D600 High ISO in DX

Started Nov 23, 2012 | Questions thread
bobn2
bobn2 Forum Pro • Posts: 62,050
Re: Roger's optimum pixel pitch of 5um

Leo360 wrote:

bobn2 wrote:

Leo360 wrote:

A "true" camera independent image is the one constructed from those lambda functions for Red, Green and Blue channels.

No, that is not the "true" image. The true image is actually composed of all those individual discrete photon strikes. The lambda function is a mathematical model to allow us to map a continuous function onto what is a discrete one,

My interest in this discussion is from machine learning perspective. I am after objective description of the features of the scene. A "true" image is the description of the scene. Light is the media which conveys this information and provides a way to estimate the shapes, distances, etc via the interaction of EM field with the matter. Therefore, for my purposes image analysis becomes an estimation problem and this is why I treat it as such.

This is where we depart, at the start. The 'image' is what is projected onto the sensor by the lens. The perfect sensor captures that image in every detail (including the photon shot noise), and what it captures is the only image it has available. The 'scene', if by that you mean the set of objects arrayed in front of the lens, illuminated by whichever light sources, bears a complex relation to that image projected on the sensor, in particular it is a many to one relation - many different sets of objects may result in the same image projected on the sensor, so the 'true' image that you wish to find is not discoverable from the one projected onto the sensor.

Now back to the real world. We do not know light distribution (lambdas) across the image plane.

Because it does not exist. We can discover it by observation of what happened in the real world, which was a number of discrete photon events.

The fact that some quantity is not directly observable does not mean it does not exist. Otherwise you are in danger of outlawing the Quantum Mechanics in it entirety.

not at all. we are about to get into some abstract discussion about the nature of reality. The 'lambdas' across the image plane do not exist except as a post priori averaging of the photon events. Or they are unobservable, if you prefer. But I think that they do not exist. You think that there is a latent function there that gets progressively realised as more and more photons strike. I think not. For instance, what if the scene illumination changed during the exposure, suddenly you lambdas collapse and are replaced by new ones, and what you record is some average of the two - and in reality of course, at some level, the illumination is always changing during an exposure.

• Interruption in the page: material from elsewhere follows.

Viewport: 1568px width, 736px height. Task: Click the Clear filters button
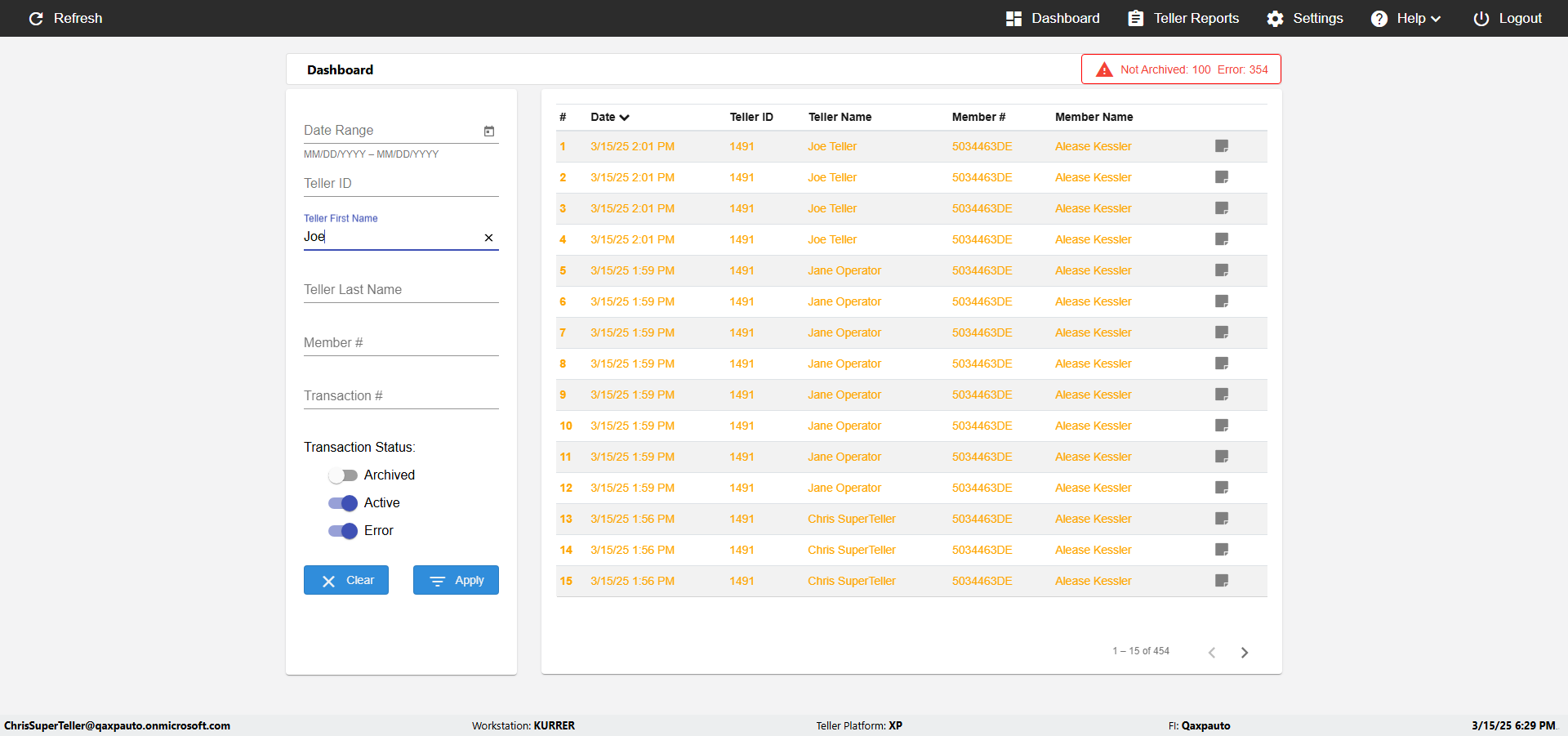pyautogui.click(x=346, y=580)
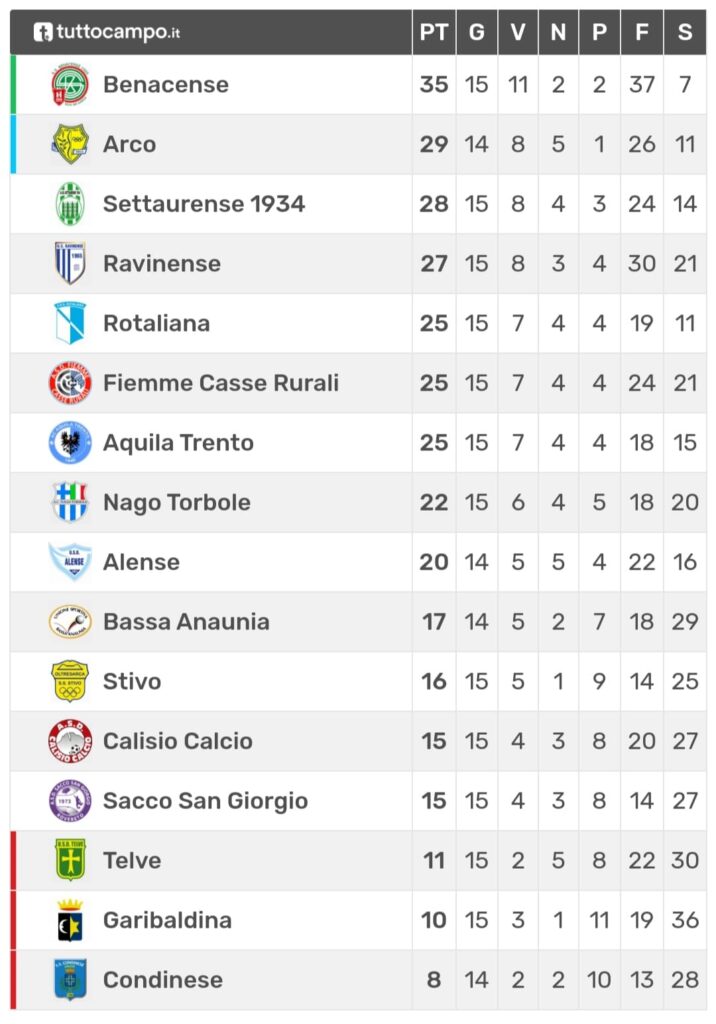The image size is (716, 1024).
Task: Click the Garibaldina crowned crest
Action: coord(70,920)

We use a pixel based sensor to record a realization of this random process to estimate the lambda functions.

It does not 'record a realization'. The lambda function, which it estimates by averaging the count of photon events over an area, is an abstraction. The reality was the photon events.

I think Eric answered this question in his post within this thread.

No he did not, he just enumerated all the different things that put randomness into the photon events. In fact, just one thing is enough.

If we wished we could use an alternative mechanism to do the same only better. Imagine we had a sensor so advanced that it could record the exact position (to within the limits of the uncertainty principle) of each photon event in time and space, then transmit that with the photon energy to the camera's processor. That processor could reconstruct the output of any sensor of any pixel count and CFA characteristic.

Yes, if your idealized sensor is bound only by fundamental Heisenberg uncertainty it will be the best possible sensor in a sense that no other sensor can convey more information about the scene observing the same light.

That is not actually the case. There is more information to be had, see for instance http://en.wikipedia.org/wiki/Angle-sensitive_pixel

But it cannot reconstruct exact pixel readings of other sensors or even of its own twin brother because the quantum mechanical events are probabilistic in nature.

That is a case of every image projected onto the sensor being unique, due to the random nature of  the light projected onto it. This near-perfect sensor cannot produce the same image twice, nor can any sensor.

The probabilities of quantum events can be calculated but not the individual event outcomes. Actually it can reconstruct the lambdas obtained by other sensors.

No, it can't, because those calculated lambdas will always differ at some level of precision, due to the difference in the data from which they are calculated. Your statement is exactly the same as mine 'that processor could reconstruct the output of any sensor of any pixel count and CFA characteristic' except that you have substituted 'lambdas' for 'output'. Just a change of name, and equally correct and incorrect depending on the level of precision at which you want to see it. The point is this - there is no way of determining what the 'lambdas' should have been, they are unobservable or if you want non-existant.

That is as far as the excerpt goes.